Skip to content

Latest commit

 

History

History
519 lines (383 loc) · 18.9 KB

DESIGN.md

File metadata and controls

519 lines (383 loc) · 18.9 KB

The standard usage of this library:

  • Use rgraphql tool to parse schema file, build/validate resolver tree
  • Generate query model code to fit provided query structures on client
  • Generate execution model code to fit the provided resolvers to the model on server
  • Construct a session instance for each remote client
  • Transport rgraphql messages over a reliable ordered channel

Open questions / TODOs:

  • In resolve_object.go, recognize when one of the fields finalizes and remove the purge func reference. Otherwise, this is a memory leak (a unnecessary reference remains to the child of the resolver tree and their contexts / context cancel funcs).
  • How do we handle array removals? How can I emit an object and remove it later?

Execution Model

The "execution model" is built by traversing a set of Go types that should directly correspond to the GraphQL schema (otherwise leading to an error). The tree builds a structured pairing between AST definitions and resolvers.

At runtime, these resolver executors are responsible for managing the flow of data through the user's resolver code. They execute resolver functions, build contexts, push results back to the client code, handle communication of resolver start/stop events and errors, etc.

When we want to actually call resolvers at runtime, we build a pairing between query tree nodes (fields) and resolver executors.

Resolver Executors

If we have a root resolver like so:

type RootQuery {
  people: [Person]!
}

type Person {
  name: String
}
type RootQueryResolver struct {}

func (q *RootQueryResolver) People() []*PersonResolver {
  return []*PersonResolver{&PersonResolver{}}
}

type PersonResolver struct {}

func (pr *PersonResolver) Name() string {
  return "Tom"

DATASET SECTION —

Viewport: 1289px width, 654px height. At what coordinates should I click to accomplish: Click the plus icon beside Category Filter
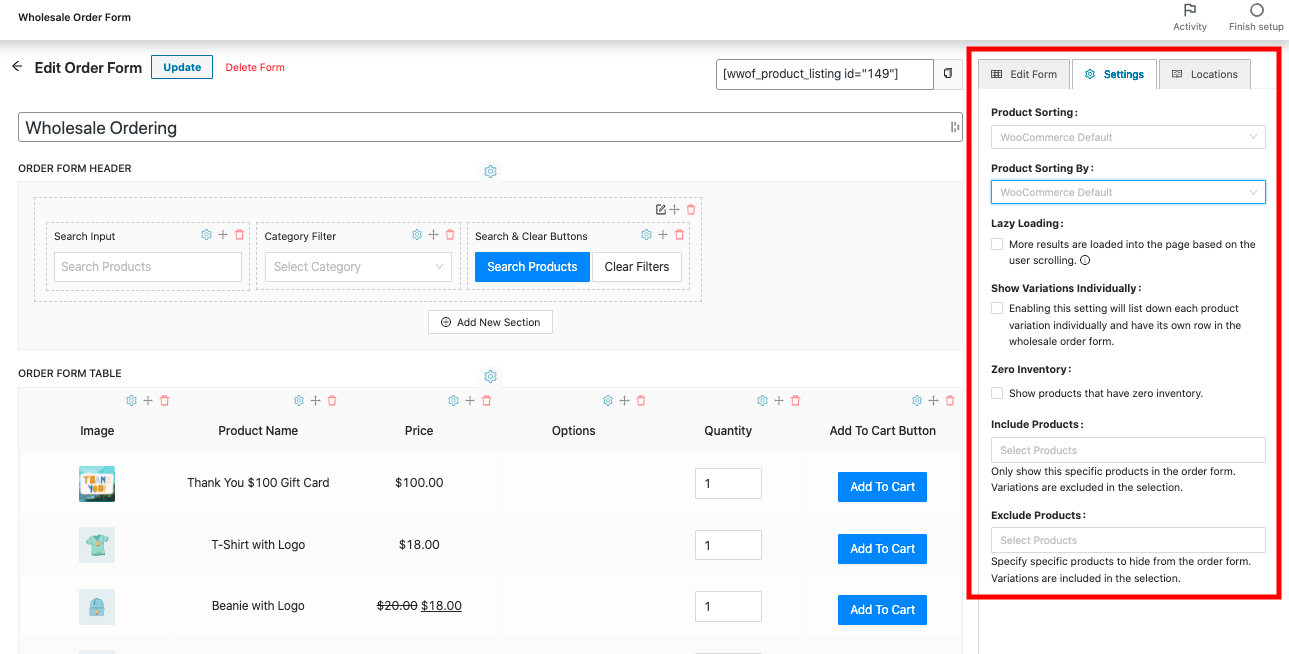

GIVEN PROBLEM 1 —
Answer these questions using the rgraphql design document above:
(a) What kind of channel should rgraphql messages be transported over?
(b) Which file is named as the place to recognize when a field finalizes and remove the purge func reference?
(c) What results if the Go types traversed to build the execution model do not directly correspond to the GraphQL schema?
GIVEN PROBLEM 2 —
Carry on the rgraphql design document from the point where it stops.

TASK RESPONSE 1 —
(a) A reliable ordered channel.
(b) resolve_object.go.
(c) It leads to an error.

TASK RESPONSE 2 —
}

The algorithm looks something like:

  • Observe people on AST RootQuery, look for People on Go resolver.
  • Check return type of People, verify it satisfies an array type.
  • Step into Elem() of the return of People(). Step into Person as well.
  • Repeat on new child.

Suppose we return an array of interface{} instead of []*PersonResolver. When we attempt to step into Elem() of People() we will find that the interface{} does not satisfy the resolver functions required, and return an error.

We run into an issue when we have two different resolver types for the same thing:

type Person {
  friends: [Person]!
}
type PersonResolver struct {}

func (*PersonResolver) Friends() []*FriendResolver {
  return []*FriendResolver{&FriendResolver{}}
}

type FriendResolver struct {}

func (*FriendResolver) Friends() []*FriendResolver {
  return []*FriendResolver{&FriendResolver{}}
}

Two issues here: first, we have two different resolver types for Person (PersonResolver and FriendResolver), and Friends() on FriendResolver returns instances of itself, so it's infinitely recursive.

The solution is to keep a map of already parsed out resolver types. Then, point to those existing types instead of re-checking the type again.

Generated Resolvers

At code generation time, the system tries to pair a GraphQL schema file (.graphql) with a given Go struct or interface as a root resolver.

type RootQuery {
  people: [Person]!
}

type Person {
  name: String
}
type RootQueryResolver struct {}

func (q *RootQueryResolver) People() []*PersonResolver {
  return []*PersonResolver{&PersonResolver{}}
}

type PersonResolver struct {}

func (pr *PersonResolver) Name() string {
  return "Tom"
}

The analyzer tool uses the Go tools to observe the Go source and manage imports. At a high level:

  • Load and compile the desired Go package (and dependencies) excluding generated code with a build flag
  • Use reflection to analyze the code (AST analysis is probably also possible)
  • Generate code that can be called by the execution engine to resolve query values
  • Query value calls emit channels of RGQLValue types (value wrapped with metadata)
  • Result encoder encodes stream of RGQLValue and context (result value path)

The output of the analyzer tool would be:

$ rgraphql analyze --schema=schema.graphql --pkg github.com/myorg/myproj/resolver --resolver RootQuery=RootQueryResolver
Compiling analysis package...
Executing analysis package...
Schema RootQuery [object] to Go type struct RootQueryResolver
    People is an array, binding to func People
Binding [Person] from schema to Go type []*PersonResolver
Binding Person from schema to Go type struct PersonResolver
    Name is a primitive, binding to func Name
        Binding String from schema to Go type string

The --type syntax indicates that the RootQuery GraphQL type should be bound to the RootQueryResolver Go type.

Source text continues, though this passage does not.